なんだか捨て子の話ばかりになってきましたが、今回でおしまいにしようかと思うので、もう少しご辛抱下さい。


今回は芥川龍之介の小説でずばり「捨児」です。


ある寺の前に捨てられていた捨て子を、その寺の和尚は自分で育てることにして大切に育てていました。一方で和尚は、その子を本当の親に会わせてやりたいとも思い、寺での説教の折にもその子の話をしていました。

数年後、ある女が自分がその捨て子の母親だと名乗り出てきます。その子は事情があって捨ててしまったけれど、夫と産まれたばかりの子を亡くしその捨て子のことを思い出して引き取りにきた、と。そしてその子はその女に引き取られて、女はその子によく尽くして幸せに暮らしていました。

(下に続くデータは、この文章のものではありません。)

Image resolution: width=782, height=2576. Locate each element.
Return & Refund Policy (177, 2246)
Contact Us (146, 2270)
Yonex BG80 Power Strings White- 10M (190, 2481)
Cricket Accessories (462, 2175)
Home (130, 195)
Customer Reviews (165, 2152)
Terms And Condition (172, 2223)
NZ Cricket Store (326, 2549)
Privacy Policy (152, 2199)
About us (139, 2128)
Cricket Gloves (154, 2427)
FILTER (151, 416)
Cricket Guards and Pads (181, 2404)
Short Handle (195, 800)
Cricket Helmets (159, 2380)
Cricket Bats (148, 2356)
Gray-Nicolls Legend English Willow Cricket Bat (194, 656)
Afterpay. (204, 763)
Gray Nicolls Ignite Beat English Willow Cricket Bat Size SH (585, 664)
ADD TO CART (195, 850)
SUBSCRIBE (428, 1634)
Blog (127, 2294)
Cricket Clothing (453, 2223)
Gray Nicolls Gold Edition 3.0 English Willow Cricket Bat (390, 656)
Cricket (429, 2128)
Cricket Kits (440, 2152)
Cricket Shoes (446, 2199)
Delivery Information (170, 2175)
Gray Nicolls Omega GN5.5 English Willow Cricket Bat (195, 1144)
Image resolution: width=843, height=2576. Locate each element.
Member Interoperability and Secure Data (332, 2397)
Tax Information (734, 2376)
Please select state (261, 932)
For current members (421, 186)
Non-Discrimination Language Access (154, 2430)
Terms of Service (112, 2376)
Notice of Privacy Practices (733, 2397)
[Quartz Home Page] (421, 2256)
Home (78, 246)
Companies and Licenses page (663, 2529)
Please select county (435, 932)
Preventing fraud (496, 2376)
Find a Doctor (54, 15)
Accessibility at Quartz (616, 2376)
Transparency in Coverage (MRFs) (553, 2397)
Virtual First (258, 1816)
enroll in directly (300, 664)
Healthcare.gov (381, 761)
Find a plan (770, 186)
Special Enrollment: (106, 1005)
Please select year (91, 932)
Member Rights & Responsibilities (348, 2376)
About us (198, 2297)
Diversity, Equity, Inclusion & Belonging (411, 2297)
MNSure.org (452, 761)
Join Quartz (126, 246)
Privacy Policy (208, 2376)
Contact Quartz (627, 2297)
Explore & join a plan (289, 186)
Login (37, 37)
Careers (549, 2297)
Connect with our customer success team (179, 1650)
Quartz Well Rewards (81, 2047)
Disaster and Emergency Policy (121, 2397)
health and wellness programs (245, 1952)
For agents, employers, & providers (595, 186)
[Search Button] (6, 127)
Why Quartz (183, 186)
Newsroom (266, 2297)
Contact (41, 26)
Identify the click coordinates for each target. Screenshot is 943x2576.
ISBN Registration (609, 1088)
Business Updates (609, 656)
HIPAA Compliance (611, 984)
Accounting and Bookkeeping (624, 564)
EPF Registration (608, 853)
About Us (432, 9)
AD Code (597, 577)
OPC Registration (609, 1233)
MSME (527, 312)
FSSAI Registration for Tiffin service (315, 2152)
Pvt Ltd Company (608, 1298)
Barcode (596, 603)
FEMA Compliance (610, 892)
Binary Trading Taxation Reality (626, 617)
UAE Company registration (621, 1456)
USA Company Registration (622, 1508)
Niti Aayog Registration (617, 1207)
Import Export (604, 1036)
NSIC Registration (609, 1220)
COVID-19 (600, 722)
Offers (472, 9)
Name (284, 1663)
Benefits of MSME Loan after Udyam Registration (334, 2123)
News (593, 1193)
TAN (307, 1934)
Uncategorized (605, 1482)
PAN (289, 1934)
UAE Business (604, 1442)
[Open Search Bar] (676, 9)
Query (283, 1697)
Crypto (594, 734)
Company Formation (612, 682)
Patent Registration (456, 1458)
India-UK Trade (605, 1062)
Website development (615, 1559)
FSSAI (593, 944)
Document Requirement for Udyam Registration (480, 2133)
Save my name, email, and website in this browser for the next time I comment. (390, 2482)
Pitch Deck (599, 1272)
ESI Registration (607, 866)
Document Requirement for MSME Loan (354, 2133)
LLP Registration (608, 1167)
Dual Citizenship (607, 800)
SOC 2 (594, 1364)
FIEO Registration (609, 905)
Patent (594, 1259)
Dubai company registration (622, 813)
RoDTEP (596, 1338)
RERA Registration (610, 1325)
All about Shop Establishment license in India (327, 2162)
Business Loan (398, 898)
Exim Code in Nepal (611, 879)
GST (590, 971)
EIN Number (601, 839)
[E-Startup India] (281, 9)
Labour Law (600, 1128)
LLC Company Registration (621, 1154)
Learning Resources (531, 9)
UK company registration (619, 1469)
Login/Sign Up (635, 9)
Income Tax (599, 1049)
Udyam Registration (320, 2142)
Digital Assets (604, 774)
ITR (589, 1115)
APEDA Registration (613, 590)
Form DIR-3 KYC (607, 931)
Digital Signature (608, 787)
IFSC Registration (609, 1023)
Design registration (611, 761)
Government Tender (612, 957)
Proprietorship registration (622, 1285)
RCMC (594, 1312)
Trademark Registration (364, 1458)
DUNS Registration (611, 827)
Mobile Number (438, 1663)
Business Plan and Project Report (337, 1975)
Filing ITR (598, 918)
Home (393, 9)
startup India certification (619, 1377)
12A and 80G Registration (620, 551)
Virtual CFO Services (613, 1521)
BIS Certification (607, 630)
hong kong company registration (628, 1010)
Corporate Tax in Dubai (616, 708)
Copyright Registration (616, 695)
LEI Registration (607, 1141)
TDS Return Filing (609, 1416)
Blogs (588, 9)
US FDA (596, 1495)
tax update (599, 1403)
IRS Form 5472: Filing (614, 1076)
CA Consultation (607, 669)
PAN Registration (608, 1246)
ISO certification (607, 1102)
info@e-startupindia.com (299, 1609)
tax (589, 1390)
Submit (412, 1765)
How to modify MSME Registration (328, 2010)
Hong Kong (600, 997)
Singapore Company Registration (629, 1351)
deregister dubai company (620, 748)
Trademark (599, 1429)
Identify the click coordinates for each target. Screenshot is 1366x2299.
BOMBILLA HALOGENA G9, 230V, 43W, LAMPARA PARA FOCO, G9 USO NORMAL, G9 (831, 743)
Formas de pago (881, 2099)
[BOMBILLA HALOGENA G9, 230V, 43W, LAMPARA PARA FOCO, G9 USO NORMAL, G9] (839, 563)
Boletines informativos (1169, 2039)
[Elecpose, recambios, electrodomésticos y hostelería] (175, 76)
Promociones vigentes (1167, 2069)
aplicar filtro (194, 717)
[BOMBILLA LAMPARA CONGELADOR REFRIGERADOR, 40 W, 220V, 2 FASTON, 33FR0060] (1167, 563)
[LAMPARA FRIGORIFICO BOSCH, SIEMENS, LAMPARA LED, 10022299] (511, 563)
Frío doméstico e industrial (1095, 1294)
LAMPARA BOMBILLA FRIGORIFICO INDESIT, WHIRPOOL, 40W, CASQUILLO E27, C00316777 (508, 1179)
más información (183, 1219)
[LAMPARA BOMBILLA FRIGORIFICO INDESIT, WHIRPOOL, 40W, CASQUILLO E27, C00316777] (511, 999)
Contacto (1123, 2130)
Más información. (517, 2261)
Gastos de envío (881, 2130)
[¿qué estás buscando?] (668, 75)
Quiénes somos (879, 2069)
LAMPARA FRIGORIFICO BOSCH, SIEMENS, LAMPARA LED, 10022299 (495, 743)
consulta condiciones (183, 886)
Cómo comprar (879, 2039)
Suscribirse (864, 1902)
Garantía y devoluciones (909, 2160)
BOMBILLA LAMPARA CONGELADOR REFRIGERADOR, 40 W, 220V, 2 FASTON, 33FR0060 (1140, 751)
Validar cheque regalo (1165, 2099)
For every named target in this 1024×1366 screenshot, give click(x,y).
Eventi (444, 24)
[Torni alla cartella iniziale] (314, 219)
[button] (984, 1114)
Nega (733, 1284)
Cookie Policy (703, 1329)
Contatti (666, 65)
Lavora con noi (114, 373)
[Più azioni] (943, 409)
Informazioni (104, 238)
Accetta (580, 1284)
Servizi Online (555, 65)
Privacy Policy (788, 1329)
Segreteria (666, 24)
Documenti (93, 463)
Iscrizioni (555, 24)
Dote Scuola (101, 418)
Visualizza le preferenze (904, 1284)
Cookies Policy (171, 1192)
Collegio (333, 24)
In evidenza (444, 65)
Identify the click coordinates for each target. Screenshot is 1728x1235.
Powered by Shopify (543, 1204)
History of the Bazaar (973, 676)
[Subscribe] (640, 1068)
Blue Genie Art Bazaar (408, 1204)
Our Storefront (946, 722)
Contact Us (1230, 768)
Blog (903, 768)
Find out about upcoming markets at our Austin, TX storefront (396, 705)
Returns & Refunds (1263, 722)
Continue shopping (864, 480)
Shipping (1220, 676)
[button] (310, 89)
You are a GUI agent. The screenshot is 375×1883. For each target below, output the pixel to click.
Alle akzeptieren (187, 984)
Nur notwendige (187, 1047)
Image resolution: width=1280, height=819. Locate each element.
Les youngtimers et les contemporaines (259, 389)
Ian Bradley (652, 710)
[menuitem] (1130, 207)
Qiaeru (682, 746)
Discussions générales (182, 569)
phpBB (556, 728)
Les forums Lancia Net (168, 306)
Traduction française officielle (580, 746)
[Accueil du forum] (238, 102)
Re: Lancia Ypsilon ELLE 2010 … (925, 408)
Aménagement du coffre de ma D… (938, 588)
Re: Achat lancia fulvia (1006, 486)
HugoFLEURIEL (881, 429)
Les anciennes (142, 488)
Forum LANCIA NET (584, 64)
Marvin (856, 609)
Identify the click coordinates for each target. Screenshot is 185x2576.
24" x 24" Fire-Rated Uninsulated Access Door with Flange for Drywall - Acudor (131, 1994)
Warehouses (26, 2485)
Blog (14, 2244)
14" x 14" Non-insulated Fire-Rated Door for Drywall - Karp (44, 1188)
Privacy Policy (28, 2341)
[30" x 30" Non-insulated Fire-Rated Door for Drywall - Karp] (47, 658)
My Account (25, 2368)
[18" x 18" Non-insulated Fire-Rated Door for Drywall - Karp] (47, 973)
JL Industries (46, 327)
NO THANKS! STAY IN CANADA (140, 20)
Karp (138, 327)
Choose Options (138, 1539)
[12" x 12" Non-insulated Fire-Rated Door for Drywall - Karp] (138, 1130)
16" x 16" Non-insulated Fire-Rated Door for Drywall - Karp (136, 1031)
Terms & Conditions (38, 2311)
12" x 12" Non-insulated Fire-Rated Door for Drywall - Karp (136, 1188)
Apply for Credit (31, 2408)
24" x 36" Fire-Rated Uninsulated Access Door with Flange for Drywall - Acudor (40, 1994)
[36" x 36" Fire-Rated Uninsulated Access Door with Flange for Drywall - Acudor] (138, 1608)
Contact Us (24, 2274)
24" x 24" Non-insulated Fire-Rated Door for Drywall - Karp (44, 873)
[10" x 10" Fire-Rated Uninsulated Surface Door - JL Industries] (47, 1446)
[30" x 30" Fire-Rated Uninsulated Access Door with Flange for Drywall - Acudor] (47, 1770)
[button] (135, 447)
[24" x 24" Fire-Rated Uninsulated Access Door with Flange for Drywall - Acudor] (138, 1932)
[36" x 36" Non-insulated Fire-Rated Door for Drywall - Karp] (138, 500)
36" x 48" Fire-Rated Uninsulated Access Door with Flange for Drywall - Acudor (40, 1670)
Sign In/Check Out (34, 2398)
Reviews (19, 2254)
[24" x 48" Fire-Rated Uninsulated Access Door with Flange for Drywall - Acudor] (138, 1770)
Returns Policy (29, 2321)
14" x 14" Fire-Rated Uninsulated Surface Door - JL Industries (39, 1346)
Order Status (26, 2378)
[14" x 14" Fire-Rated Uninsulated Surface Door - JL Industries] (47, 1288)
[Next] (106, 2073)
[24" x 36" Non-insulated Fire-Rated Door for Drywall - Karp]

けれど、その女の死の1年ほど前に、その女が実はその子の本当の親ではなかったことがわかります。

女の死後、その子は和尚にその話をしにきて、

 そのことを知って母は母以上の人間になった

と言います。

それを聞いた和尚は、その子も子以上の人間だった、と思うのです。



血のつながった親が子を捨てたり虐待したり、毒親のように子を苦しめたりする反面、血はつながらなくても親子以上の関係になれることもある。

血のつながりって何なのか、と考えさせられます。


結局、以前にも書いたような


https://ameblo.jp/mihuyu2020/entry-12654583593.html


このフロムの考えになるのかな、と思います。


人類愛をベースに、見知らぬ他人を愛せない人に子どもは愛せない。


血のつながりだけではただそれだけの親子だけれど、見知らぬ捨て子を愛せるならば、親子以上の関係になれる、そういうことなのかと感じます。